Fortunately, all the kings horses and all the kings man were not required to put this Humpty Dumpty Numpty together again. Given that they failed to put the original Mr Dumpty together again, perhaps it’s just as well I didn’t need them.
I’m pretty sure my own fall was not as a direct result of being a doddery old fool. I caught my sandal on the edge of the pavement while I was looking in another direction and toppled to the floor, banging my knees and head. Luckily, I managed to instinctively put my hands out, thus breaking my fall, but I got very lucky. Nothing was badly damaged except my pride. It could have been much worse and perhaps one day it will be.
Embarrassingly, I was visiting an old friend for a few pints in Gloucester and we were in between bars and pubs on a scorching hot day. I should point out at this juncture that we had only just left the first venue so I am not attributing my clumsiness to taking too much alcohol on board. And my injuries were not such that the ‘walking tour’ had to be abandoned. Far from it. I achieved the required 10,000 steps without further incident. It’s only today that I feel lingering effects.
I am sure that in my younger day, my body would have completely recovered by now. In my older day, so to speak, the aches and pains kept waking me up throughout the night and I stumbled downstairs today with all the grace of Frankenstein’s monster. It’s not so much the actual injuries that are the main problem, it’s the recovery times. No matter how you think you know about getting old, when its effects become apparent, it’s still a surprise and, moreover, an important reminder to do the things you really want to do in life now.
How I miss the indestructibility of youth. You know what it’s like when you are young. You can be oblivious to danger, getting into all manner of potentially dangerous situations and carrying out reckless actions, but it doesn’t matter because of course you are going to live forever, quite probably remaining forever young. If only.
While I am fitter than I was a year ago – not least because of the death of our last cat, which ended my half a life of chronic asthma (it turned out to be a severe cat allergy – doh!) and increasingly desperate efforts to shed some pounds – unfortunately the ageing process continues. And because of the countless injuries I had during my less-than-stellar parks football career, which have all returned to haunt me on old age, I am restricted as to which activities I can manage. Staying fit as a young man ensured there were negative consequences as I got older.

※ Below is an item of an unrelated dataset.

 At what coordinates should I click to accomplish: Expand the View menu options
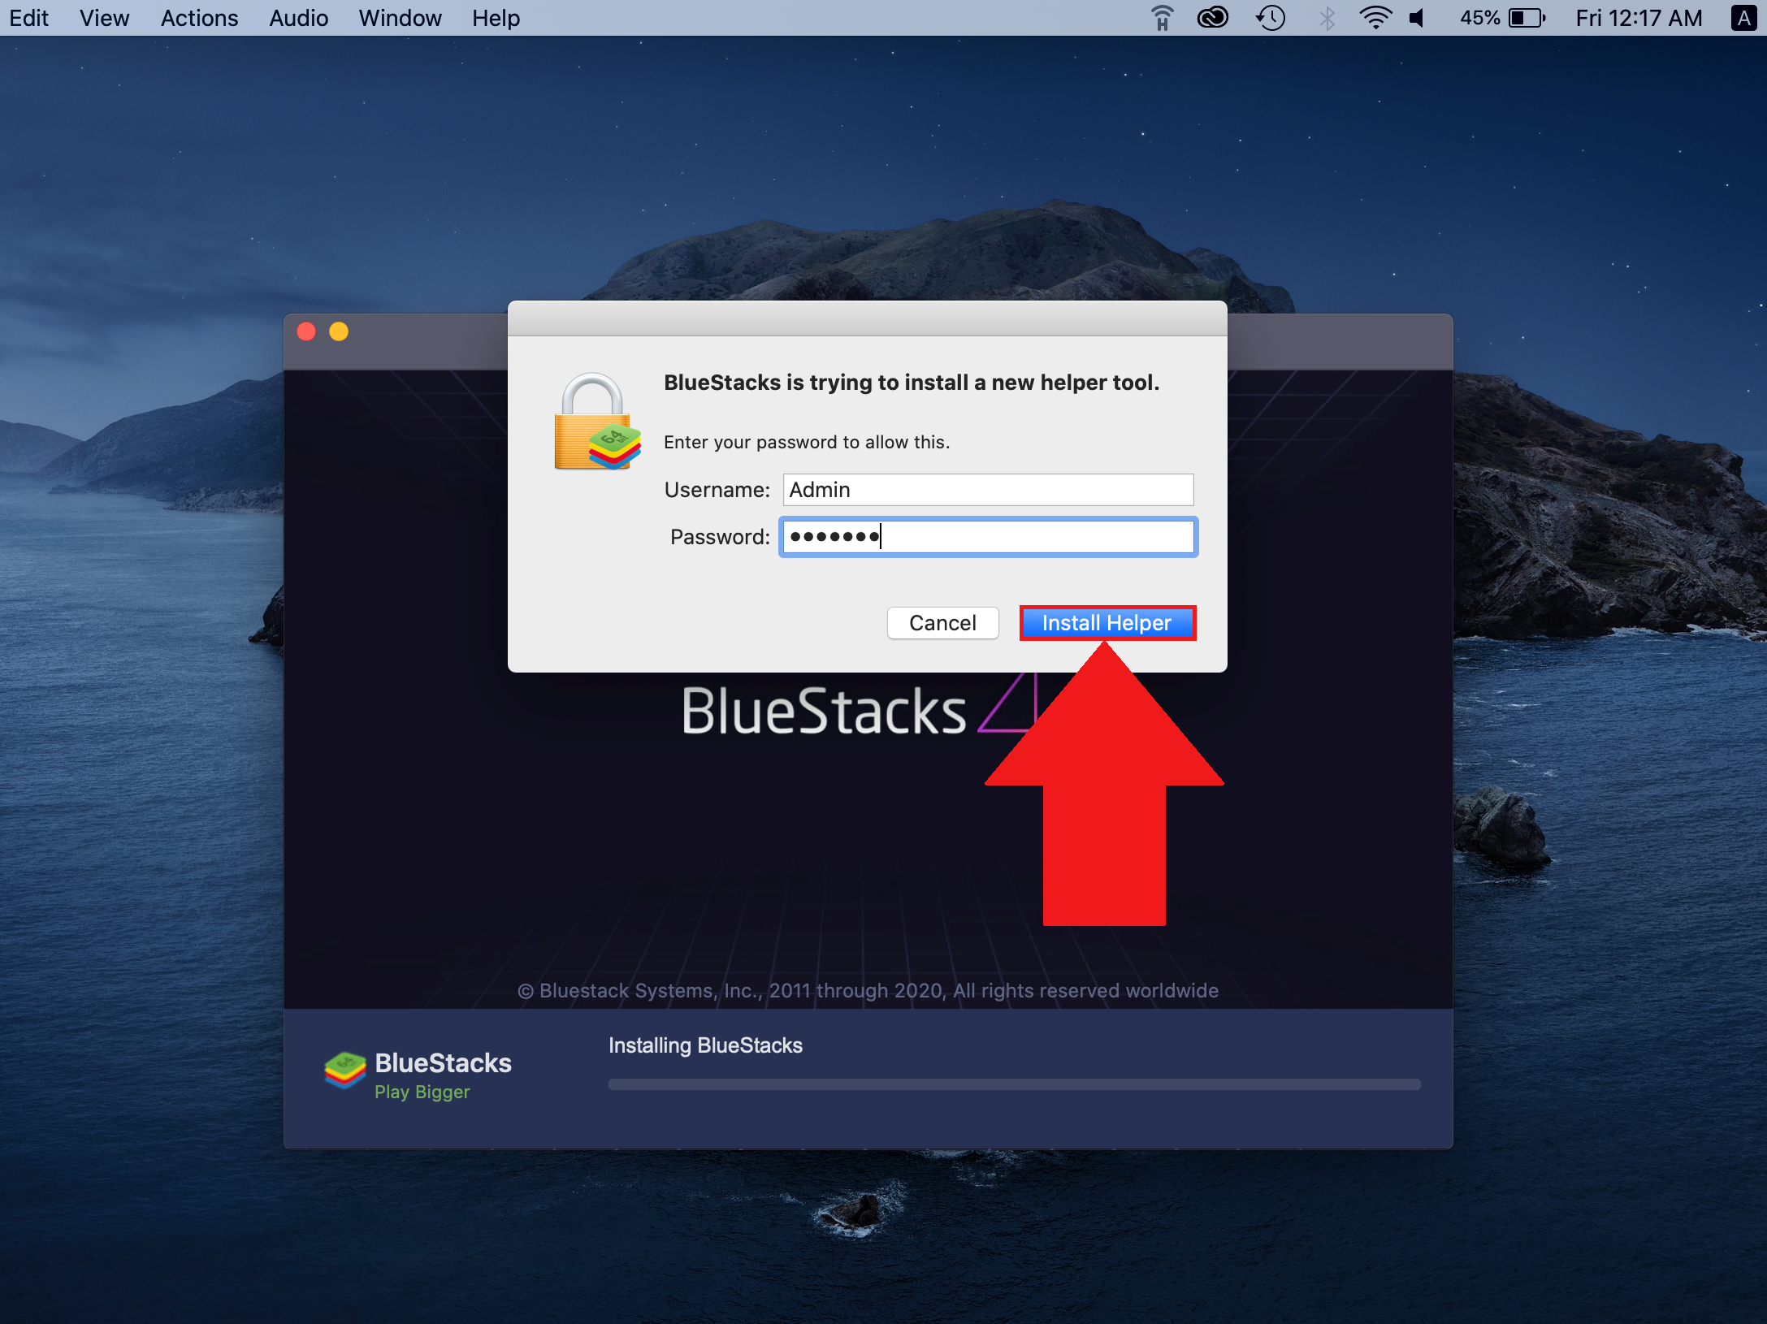[x=104, y=17]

Increasing old age is a proper bastard because it doesn’t hit you all at once. It kind of creeps up on you when you are doing things. It certainly bloody well crept up on me yesterday, not when I managed to tumble to the ground but during the recovery period, which includes now, as I have tiny cuts all over my already arthritic fingers and even typing this rubbish is an effort. Yes, woe is me.
There is much to be said for growing old. It certainly beats the alternative, that’s for sure. But the admittedly minor effects of taking a tumble yesterday have surprised me a bit and I know that if I am still in the land of living in a couple of years, the consequences could be far worse.
I never expected that my life would ever be at risk from falling over, but there we are. My advice to fellow old codgers is to mind how you go. I wish I had minded a bit more yesterday!